ABOUT THIS EXERCISE
What you return must be an exact copy of the lines in the listing below between the line holding "Task: Select United Kingdom in pie legend" and the line holding "Image resolution: width=600", inclusive, and nothing more.

═════ RECORDS TO USE ═════

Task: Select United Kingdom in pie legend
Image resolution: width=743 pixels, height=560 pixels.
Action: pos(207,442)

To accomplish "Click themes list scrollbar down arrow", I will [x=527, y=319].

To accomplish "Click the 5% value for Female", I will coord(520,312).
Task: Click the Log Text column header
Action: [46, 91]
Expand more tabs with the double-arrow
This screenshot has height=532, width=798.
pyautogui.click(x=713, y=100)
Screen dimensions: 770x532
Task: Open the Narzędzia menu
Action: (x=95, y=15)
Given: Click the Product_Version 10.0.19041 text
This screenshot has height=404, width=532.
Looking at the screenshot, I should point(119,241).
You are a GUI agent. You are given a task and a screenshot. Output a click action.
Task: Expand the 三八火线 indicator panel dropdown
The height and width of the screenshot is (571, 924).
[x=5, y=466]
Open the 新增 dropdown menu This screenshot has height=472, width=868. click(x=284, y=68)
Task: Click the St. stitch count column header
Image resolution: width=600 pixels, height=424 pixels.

═════
═════ RECORDS TO USE ═════

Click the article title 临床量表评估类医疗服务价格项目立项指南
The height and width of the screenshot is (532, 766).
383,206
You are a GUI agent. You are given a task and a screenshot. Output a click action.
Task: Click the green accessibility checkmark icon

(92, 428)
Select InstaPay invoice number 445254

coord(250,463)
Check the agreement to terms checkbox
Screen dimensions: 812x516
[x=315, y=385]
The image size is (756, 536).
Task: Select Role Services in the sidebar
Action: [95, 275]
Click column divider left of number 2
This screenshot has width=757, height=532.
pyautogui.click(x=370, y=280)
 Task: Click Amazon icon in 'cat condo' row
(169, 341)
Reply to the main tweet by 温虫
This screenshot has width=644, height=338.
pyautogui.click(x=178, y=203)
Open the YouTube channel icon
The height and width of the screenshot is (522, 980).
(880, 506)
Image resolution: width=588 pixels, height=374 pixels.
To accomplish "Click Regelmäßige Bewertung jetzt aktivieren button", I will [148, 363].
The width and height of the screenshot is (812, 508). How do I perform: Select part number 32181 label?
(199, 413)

═════

WORKED SOLUTION
Task: Select United Kingdom in pie legend
Image resolution: width=743 pixels, height=560 pixels.
Action: pos(207,442)

To accomplish "Click themes list scrollbar down arrow", I will [x=527, y=319].

To accomplish "Click the 5% value for Female", I will coord(520,312).
Task: Click the Log Text column header
Action: [46, 91]
Expand more tabs with the double-arrow
This screenshot has height=532, width=798.
pyautogui.click(x=713, y=100)
Screen dimensions: 770x532
Task: Open the Narzędzia menu
Action: (x=95, y=15)
Given: Click the Product_Version 10.0.19041 text
This screenshot has height=404, width=532.
Looking at the screenshot, I should point(119,241).
You are a GUI agent. You are given a task and a screenshot. Output a click action.
Task: Expand the 三八火线 indicator panel dropdown
The height and width of the screenshot is (571, 924).
[x=5, y=466]
Open the 新增 dropdown menu This screenshot has height=472, width=868. click(x=284, y=68)
Task: Click the St. stitch count column header
Image resolution: width=600 pixels, height=424 pixels.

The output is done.